Asia Open: Room for bearish sentiments to unwind
Wall Street managed to extend its gains from last Friday, with the Nasdaq up 0.3%, S&P 500 rising 0.6%, and the DJIA advancing 0.9% overnight.

Wall Street Wrap
Wall Street managed to extend its gains from last Friday, with the Nasdaq up 0.3%, S&P 500 rising 0.6%, and the DJIA advancing 0.9% overnight. Over the past week, we argue that extreme bearish sentiments and oversold technical conditions may likely offer room for a short-term tactical bounce on even marginally positive news. The catalyst came in the form of the US retail sales overnight.
While the headline retail sales increase of 0.2% fell short of the 0.6% consensus, market participants took solace in the stronger-than-expected 1% jump in the gross domestic product (GDP)-relevant ‘control group,’ which eased concerns about a severe slowdown in consumer spending. Nevertheless, while recession chatters may seem overblown for now, the US economy remains on a slowing trajectory, keeping valuations under close scrutiny. Favouring relatively cheaper value stocks over growth stocks has remained the preferred approach, with the S&P 493 contributing the bulk of the index’s overnight gains.
US indices
In the Nasdaq, an upward breakout from a falling channel signals a near-term shift in sentiment. On the four-hour chart, the relative strength index (RSI) has reclaimed its midline for the first time in three weeks. However, if this rebound is merely a dead cat bounce, resistance may emerge around the 20,300 level, aligning with the 38.2% Fibonacci retracement.

Asia session
The late-night gains on Wall Street are expected to carry into the Asian session, with Nikkei pointing to a 1.5% increase, ASX up 0.76%, and KOSPI up 0.76% at the time of writing. China’s plans to shore up domestic demand has been a boost to broader sentiments, and while policy support has been more structural than direct, they mark a step in the right direction, with room for more policy ramp-up further down the road.
A series of economic data releases has been encouraging as well, reflecting some policy success, with industrial production, retail sales and fixed asset investment surprising on the upside. No doubt there are still some patchy areas in terms of higher unemployment rate and falling housing prices in most major cities which underscore ongoing property sector pressures, but the totality of the risks may seem more measured than before.
The US Dollar continues to struggle, dragged lower by the softer US retail sales read, which raises more dovish Federal Reserve (Fed) prospects. At the Federal Open Market Committee (FOMC) meeting this week, policymakers are widely expected to keep Fed funds rate unchanged, but will likely signal an increased openness to rate cuts in response to growth risks.
Nikkei’s reversion to near-term higher-high-higher-low structure
For the Nikkei, a reversion to higher-high-higher-low structure on the four-hour chart may be encouraging, signalling a potential short-term recovery. Its four-hour RSI has also pushed above its midline, a level that has acted as resistance over the past month. This week, the Bank of Japan (BoJ) is expected to keep rates on hold, with any dovish stance on watch to provide a supportive backdrop for Japanese equities. Any retracement could be monitored for the formation of a higher low, potentially near the support confluence at around the 37,400 level.

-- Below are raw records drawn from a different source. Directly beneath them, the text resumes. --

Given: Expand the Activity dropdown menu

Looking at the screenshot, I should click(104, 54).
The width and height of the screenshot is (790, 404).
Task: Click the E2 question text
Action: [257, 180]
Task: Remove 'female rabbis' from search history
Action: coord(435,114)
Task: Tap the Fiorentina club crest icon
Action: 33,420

ASX 200: Key psychological 8,000 level on watch
The ASX 200 has also recovered more than 2% over the over the past week, with the four-hour chart revealing a reversion in its RSI back above its midline as well. While that suggests near-term buyers’ control, a key psychological resistance confluence stands at the psychological 8,000 level, where a previous channel breakdown will leave it as resistance to overcome.